EXTRAIT DU TEXTE:
────────────────────
La loi n° 2016-1088 du 8 août 2016, médiatiquement plus connue sous le nom de loi « El Khomri » ou encore loi « Travail », a modifié de façon substantielle les règles juridiques applicables à certains aspects de la relation de travail.
Le livre V, intitulé « moderniser la médecine du travail », s’attache à désengorger les services de santé au travail tout en assurant un suivi plus adapté à la santé de chaque salarié. Elle simplifie par ailleurs la procédure de constatation de l’inaptitude.
Ces modifications, qui ont conduit à une modification en profondeur des articles existants et à la création de nouveaux articles, vont impacter profondément le régime actuellement en vigueur. Cependant, de nombreux points restent en suspens. Les projets de décrets d’application ont été soumis au COCT. Nous en faisons mention en rappelant qu’il ne s’agit que de projets et que le contenu peut évoluer (vous retrouverez ces informations en italique)
Toutes les dispositions entreront en vigueur à la date de publication des décrets pris pour leur application, et au plus tard le 1er janvier 2017.
- Un suivi médical adapté à chaque salarié
Tout en ancrant dans le code du travail le principe d’un suivi individuel de l’état de santé de tous les salariés (C.trav., art.L4624-1, a. l1), la loi « Travail » cible l’activité des services de santé au travail sur certains salariés. Dans tous les cas, ce suivi individuel sera assuré par le médecin du travail, et sous l’autorité de celui-ci, par le collaborateur médecin, l’interne en médecine du travail et l’infirmier.
Quelles sont les mesures prévues ?
────────────────────
CONSIGNES DE TRAVAIL:
1) D'après le texte sur la loi Travail, quelle est la date limite d'entrée en vigueur de toutes les dispositions ?
2) Recopiez à l'identique le passage du texte sur la loi Travail allant de « Toutes les dispositions » à « travail et l’infirmier. ».
3) Pour chacune des affirmations suivantes, indiquez si elle concorde avec le texte sur la loi Travail. Répondez par oui ou par non et citez tels quels les mots du texte qui tranchent.
(a) Le livre V porte le titre « moderniser la médecine du travail ».
(b) Les projets de décrets d'application ont été soumis au Conseil d'État.
(c) Le suivi individuel sera assuré uniquement par l'infirmier.
Seul le texte doit servir de référence, sans recours au matériel fourni.

MATÉRIEL FOURNI:
────────────────────
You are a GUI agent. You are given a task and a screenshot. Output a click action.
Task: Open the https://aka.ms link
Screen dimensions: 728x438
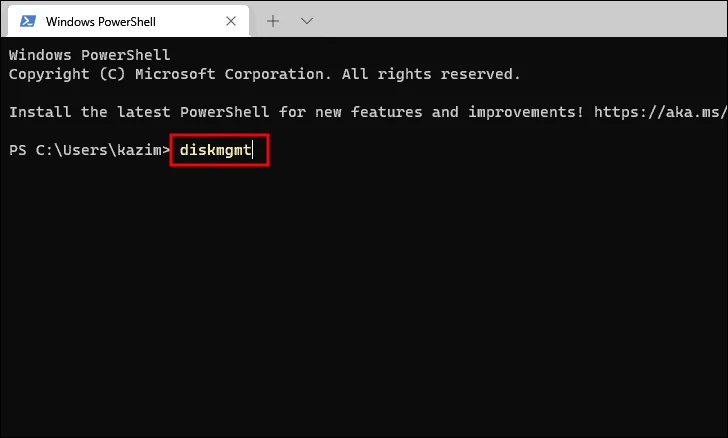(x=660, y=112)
────────────────────
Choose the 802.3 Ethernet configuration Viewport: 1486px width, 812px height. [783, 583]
────────────────────
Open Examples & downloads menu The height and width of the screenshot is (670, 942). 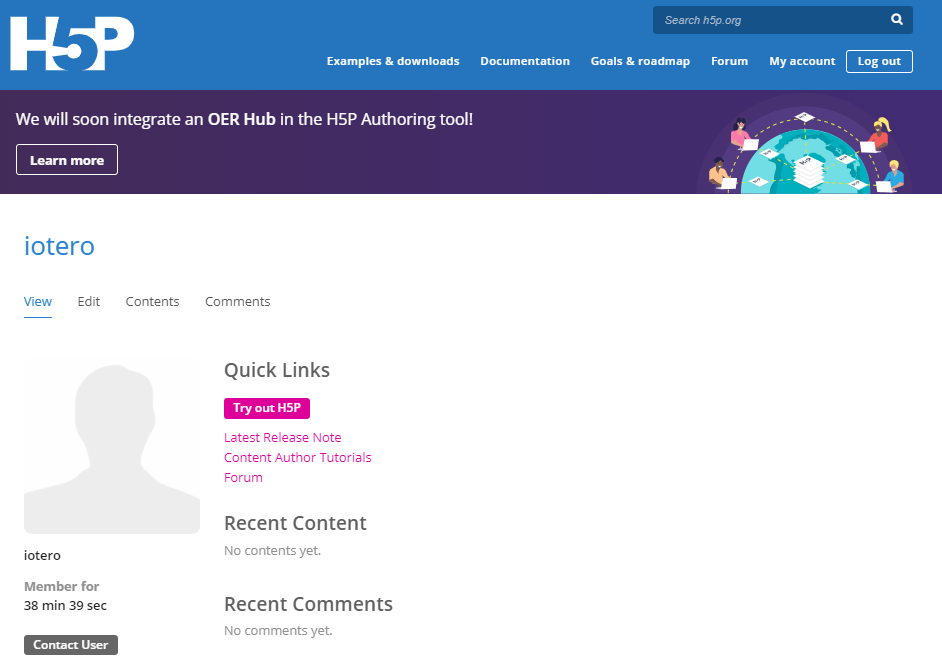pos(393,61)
────────────────────
CORRIGÉ DES EXERCICES:
1) Au plus tard le 1er janvier 2017.

2)
Toutes les dispositions entreront en vigueur à la date de publication des décrets pris pour leur application, et au plus tard le 1er janvier 2017.
- Un suivi médical adapté à chaque salarié
Tout en ancrant dans le code du travail le principe d’un suivi individuel de l’état de santé de tous les salariés (C.trav., art.L4624-1, a. l1), la loi « Travail » cible l’activité des services de santé au travail sur certains salariés. Dans tous les cas, ce suivi individuel sera assuré par le médecin du travail, et sous l’autorité de celui-ci, par le collaborateur médecin, l’interne en médecine du travail et l’infirmier.

3)
(a) Oui : “Le livre V, intitulé « moderniser la médecine du travail »”.
(b) Non : “Les projets de décrets d’application ont été soumis au COCT.”
(c) Non : “ce suivi individuel sera assuré par le médecin du travail, et sous l’autorité de celui-ci, par le collaborateur médecin, l’interne en médecine du travail et l’infirmier”.